El líquido le chorreaba por la barbilla mientras bebía con avidez.

– Hace un rato he intentado despertarte y lo único que has hecho ha sido gritar que no, agua no.

La joven no parecía acordarse, pero ese gemido no había parado de resonar en la cabeza de Aliide, rebotaba dentro de su cráneo, girando mientras invocaba algo mucho más antiguo. Es sorprendente que las personas giman casi de idéntica manera cuando les han metido la cabeza varias veces bajo el agua.
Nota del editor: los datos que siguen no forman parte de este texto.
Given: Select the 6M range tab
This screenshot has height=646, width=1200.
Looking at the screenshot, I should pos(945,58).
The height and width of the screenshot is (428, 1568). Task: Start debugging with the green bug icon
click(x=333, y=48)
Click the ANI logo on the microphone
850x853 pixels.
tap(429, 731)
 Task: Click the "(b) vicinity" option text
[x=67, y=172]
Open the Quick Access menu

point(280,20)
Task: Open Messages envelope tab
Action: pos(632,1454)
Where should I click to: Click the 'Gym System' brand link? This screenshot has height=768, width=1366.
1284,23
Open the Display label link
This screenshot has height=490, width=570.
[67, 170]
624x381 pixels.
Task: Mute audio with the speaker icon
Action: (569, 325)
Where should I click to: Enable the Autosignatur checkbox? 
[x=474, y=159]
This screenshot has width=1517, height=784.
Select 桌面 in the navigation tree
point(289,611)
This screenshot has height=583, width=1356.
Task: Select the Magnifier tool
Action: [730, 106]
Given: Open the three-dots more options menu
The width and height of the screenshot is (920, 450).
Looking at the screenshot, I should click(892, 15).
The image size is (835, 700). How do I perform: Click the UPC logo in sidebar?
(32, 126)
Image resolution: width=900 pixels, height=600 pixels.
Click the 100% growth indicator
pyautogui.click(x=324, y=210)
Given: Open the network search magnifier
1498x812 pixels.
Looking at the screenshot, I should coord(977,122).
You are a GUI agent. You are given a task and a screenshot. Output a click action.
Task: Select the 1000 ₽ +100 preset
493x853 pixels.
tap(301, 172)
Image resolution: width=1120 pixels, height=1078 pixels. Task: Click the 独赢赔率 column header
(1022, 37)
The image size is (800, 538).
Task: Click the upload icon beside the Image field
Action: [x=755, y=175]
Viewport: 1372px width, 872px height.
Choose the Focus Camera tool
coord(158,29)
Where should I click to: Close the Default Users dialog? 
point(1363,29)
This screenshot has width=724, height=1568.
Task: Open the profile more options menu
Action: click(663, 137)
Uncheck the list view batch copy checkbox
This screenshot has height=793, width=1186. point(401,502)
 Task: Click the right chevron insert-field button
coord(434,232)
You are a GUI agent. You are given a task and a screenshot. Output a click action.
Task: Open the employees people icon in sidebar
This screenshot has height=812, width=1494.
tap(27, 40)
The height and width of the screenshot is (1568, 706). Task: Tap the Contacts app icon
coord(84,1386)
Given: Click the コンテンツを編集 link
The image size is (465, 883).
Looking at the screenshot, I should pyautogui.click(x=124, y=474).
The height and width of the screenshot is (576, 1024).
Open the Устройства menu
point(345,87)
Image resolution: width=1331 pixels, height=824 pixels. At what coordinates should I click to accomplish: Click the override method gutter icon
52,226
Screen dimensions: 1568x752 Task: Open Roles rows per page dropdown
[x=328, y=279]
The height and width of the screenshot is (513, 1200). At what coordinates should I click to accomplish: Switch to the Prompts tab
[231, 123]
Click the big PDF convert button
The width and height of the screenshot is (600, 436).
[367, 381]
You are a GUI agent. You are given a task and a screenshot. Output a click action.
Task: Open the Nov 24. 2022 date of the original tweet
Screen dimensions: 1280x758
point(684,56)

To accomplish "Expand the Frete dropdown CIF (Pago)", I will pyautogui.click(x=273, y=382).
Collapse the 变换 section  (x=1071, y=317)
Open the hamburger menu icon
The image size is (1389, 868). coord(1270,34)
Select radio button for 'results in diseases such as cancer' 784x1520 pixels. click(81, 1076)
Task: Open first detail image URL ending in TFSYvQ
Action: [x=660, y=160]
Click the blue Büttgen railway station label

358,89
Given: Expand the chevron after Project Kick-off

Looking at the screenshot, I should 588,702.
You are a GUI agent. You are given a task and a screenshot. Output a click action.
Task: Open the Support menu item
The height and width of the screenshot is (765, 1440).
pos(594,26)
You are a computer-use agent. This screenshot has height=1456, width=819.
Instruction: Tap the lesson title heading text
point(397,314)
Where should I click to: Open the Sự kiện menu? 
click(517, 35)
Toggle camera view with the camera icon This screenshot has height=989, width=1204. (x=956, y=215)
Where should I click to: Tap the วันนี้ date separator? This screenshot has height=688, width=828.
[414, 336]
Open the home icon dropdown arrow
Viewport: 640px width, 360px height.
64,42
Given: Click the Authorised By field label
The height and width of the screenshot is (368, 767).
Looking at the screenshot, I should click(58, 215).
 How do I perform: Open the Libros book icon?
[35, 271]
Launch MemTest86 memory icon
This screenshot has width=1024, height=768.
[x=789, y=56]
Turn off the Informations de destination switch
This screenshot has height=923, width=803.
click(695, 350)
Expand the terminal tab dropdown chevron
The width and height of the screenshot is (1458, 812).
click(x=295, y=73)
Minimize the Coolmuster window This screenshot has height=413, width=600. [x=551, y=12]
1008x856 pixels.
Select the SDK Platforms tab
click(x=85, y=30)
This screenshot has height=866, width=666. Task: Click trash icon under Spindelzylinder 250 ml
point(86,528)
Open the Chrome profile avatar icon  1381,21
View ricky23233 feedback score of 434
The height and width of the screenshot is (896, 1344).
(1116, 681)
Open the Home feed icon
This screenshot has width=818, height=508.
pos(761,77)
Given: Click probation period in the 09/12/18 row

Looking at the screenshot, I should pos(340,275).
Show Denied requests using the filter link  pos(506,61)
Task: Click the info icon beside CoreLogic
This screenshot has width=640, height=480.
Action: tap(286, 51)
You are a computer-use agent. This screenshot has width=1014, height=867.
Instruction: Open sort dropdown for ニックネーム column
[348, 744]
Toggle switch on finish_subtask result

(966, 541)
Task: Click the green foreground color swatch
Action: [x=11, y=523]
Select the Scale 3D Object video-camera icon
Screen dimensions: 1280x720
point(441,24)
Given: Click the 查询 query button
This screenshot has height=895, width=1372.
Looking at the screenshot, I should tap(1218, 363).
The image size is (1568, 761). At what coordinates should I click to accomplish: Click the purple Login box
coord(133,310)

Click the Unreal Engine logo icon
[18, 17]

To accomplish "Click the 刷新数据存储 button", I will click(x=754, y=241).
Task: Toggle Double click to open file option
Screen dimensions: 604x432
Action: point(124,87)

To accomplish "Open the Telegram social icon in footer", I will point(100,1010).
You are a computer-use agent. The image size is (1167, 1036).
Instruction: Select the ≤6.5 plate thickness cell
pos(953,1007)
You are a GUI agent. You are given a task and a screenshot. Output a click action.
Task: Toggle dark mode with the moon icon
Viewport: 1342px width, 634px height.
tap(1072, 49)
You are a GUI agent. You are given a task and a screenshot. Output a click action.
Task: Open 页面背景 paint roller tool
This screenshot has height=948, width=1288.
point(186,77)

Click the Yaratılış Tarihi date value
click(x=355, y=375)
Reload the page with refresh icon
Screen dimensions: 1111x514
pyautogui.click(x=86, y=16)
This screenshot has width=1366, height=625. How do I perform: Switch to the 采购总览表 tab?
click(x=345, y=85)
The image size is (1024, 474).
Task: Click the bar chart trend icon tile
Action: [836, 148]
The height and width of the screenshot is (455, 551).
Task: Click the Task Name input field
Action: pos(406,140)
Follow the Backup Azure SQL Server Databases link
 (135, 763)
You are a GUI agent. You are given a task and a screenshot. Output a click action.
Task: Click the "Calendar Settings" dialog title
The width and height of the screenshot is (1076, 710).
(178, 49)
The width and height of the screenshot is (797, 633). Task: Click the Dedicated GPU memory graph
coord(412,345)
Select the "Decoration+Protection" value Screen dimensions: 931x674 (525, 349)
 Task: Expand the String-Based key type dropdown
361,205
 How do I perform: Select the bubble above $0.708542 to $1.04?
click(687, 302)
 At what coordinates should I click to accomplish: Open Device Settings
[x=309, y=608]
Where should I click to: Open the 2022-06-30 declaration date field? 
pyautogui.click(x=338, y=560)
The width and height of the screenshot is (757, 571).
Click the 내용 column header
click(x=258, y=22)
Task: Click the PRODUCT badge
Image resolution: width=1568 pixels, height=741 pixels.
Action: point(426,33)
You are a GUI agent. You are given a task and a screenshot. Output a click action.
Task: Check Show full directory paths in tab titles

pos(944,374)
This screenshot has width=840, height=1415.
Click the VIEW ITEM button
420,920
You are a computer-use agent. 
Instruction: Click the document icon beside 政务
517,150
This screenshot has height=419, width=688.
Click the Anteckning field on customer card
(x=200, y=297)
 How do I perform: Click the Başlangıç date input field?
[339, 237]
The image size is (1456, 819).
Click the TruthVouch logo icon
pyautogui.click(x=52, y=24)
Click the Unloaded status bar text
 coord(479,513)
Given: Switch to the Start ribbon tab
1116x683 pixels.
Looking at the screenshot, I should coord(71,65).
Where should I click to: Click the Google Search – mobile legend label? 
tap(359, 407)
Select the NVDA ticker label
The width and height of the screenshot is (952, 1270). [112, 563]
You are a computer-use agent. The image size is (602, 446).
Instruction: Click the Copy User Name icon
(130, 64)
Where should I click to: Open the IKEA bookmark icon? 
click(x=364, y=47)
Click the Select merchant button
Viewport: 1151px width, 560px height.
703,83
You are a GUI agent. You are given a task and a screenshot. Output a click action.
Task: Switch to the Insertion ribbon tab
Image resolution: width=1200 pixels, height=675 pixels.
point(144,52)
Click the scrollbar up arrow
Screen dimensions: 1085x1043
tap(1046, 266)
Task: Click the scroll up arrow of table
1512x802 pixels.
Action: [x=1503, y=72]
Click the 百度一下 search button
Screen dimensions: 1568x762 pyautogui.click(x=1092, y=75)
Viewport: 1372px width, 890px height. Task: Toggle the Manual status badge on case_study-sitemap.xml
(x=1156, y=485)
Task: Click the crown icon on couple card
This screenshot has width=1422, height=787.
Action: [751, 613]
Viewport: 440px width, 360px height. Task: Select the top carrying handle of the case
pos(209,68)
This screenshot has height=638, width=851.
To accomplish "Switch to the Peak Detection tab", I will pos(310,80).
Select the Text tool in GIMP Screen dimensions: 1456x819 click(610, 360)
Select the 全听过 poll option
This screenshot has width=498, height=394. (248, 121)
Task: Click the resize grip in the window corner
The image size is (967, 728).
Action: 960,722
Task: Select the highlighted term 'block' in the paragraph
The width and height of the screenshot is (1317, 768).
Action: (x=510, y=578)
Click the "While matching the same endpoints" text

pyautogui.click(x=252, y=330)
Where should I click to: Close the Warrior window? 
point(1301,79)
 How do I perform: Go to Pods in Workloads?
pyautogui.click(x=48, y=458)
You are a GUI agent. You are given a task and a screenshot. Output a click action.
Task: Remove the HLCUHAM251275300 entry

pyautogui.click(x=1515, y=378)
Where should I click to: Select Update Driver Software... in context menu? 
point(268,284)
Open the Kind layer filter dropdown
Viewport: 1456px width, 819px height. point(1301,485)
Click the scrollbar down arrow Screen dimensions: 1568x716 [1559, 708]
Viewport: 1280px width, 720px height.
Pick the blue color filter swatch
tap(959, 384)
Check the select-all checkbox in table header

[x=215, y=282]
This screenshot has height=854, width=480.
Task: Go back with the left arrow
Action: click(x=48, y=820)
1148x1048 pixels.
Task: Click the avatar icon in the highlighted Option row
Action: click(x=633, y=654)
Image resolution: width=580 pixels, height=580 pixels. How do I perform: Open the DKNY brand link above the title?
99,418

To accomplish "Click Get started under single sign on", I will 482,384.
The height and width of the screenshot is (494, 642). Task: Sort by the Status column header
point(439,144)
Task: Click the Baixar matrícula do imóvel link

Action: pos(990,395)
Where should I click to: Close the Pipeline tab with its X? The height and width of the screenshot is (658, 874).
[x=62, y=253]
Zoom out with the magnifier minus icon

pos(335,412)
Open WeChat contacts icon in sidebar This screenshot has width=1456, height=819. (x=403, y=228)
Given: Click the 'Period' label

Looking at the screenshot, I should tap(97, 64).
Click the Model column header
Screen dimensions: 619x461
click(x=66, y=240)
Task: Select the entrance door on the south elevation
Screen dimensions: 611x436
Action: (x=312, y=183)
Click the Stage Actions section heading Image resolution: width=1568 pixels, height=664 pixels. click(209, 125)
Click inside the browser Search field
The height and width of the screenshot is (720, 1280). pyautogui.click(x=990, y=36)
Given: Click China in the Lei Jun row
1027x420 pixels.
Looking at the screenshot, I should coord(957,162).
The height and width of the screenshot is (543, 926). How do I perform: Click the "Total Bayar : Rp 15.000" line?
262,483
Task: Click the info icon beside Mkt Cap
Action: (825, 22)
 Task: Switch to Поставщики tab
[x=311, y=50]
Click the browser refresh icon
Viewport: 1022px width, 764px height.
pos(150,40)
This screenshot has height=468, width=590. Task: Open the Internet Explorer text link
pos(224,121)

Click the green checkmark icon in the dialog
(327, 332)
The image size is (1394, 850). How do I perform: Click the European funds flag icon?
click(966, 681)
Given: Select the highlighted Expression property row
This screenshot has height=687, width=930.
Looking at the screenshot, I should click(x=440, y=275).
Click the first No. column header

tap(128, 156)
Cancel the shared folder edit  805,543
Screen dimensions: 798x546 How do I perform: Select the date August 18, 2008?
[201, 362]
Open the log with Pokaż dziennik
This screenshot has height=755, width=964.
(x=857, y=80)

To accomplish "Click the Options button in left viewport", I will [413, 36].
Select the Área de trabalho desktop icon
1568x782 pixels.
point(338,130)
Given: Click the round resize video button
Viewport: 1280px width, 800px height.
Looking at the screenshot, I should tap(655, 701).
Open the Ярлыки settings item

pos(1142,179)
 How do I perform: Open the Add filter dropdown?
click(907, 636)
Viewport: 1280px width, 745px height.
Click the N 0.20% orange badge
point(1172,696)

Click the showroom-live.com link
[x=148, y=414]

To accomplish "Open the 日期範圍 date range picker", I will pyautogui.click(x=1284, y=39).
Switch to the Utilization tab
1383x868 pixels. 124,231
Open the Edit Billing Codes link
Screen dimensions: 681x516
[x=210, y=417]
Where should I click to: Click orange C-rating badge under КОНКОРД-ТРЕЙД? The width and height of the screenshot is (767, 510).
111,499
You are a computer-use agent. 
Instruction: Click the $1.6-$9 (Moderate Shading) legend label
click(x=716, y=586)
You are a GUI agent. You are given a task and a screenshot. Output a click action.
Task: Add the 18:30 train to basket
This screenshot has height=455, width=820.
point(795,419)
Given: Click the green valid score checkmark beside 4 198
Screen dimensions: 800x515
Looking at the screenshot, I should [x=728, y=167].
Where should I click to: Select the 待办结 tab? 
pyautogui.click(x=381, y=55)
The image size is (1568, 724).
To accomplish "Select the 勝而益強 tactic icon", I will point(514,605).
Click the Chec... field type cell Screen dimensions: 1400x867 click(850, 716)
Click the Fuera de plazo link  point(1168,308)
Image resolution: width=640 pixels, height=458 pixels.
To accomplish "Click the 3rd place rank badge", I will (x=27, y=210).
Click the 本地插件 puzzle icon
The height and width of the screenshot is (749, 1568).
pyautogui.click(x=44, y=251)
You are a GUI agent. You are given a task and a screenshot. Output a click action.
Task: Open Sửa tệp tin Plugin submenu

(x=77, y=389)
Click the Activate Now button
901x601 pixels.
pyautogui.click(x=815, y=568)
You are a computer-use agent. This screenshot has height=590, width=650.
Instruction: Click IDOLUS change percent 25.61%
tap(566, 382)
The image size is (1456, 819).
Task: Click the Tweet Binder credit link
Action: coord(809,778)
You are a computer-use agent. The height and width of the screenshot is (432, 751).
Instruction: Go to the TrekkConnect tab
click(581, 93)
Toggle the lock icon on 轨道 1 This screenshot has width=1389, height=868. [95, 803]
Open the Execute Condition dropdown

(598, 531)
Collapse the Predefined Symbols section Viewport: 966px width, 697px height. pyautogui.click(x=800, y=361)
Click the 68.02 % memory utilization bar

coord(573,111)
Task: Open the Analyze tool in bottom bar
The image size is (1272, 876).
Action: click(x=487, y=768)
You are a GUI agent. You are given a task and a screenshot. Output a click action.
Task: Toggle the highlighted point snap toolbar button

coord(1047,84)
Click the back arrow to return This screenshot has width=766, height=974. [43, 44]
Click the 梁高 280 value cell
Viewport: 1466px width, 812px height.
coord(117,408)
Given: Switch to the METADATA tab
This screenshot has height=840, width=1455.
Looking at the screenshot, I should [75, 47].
El tono de la muchacha había sido justo aquél. Un barbullar, la desesperación porque el aire se acaba. A Aliide le dolía la mano, que le latía con insistencia por las ganas de propinarle una bofetada. Cállate. Desaparece. Vete de aquí. O puede que se equivocara. Quizá la chica alguna vez había estado a punto de ahogarse, y por eso temía el agua. O quizá era la propia mente de Aliide, que estaba jugándole una mala pasada al asociar cosas sin relación alguna. Quizá aquel lenguaje amarillento y erosionado por el tiempo le había disparado la imaginación.

– ¿Hambre? ¿Tienes hambre?

Pareció no entender la pregunta, o que nadie se lo hubiese preguntado jamás.

– Espera aquí -ordenó Aliide, y entró otra vez en la casa, cerrando la puerta tras ella.

Al cabo de un rato, volvió con pan negro y mantequilla. Había dudado un momento con la mantequilla, pero al final había cogido el plato. La mantequilla todavía no escaseaba tanto como para no ofrecerle una pequeña porción. Si la muchacha era un señuelo, era verdaderamente bueno, y funcionaba incluso con una persona como ella, que ya había visto de todo. El dolor de la mano se le extendió al hombro. Había aferrado el plato de mantequilla con demasiada fuerza para contener sus ganas de darle una bofetada.

El mapa manchado de barro ya no estaba sobre la hierba. Seguramente la joven se lo había metido en el bolsillo.

La primera rebanada de pan desapareció entera en su boca. No tuvo suficiente paciencia como para untar mantequilla hasta la tercera, y lo hizo con precipitación, poniendo un pegote en medio de la rebanada, doblándola por la mitad, apretando los dos trozos para que la mantequilla se extendiera. Después le dio un mordisco. Un cuervo graznaba sobre la verja y de la aldea llegaban los ladridos de los perros, pero la joven estaba tan concentrada en el pan que los ruidos ya no la sobresaltaban. Aliide se fijó en que sus chanclos brillaban como si fuesen botas bien lustradas. La humedad le penetraba en los pies desde la hierba mojada.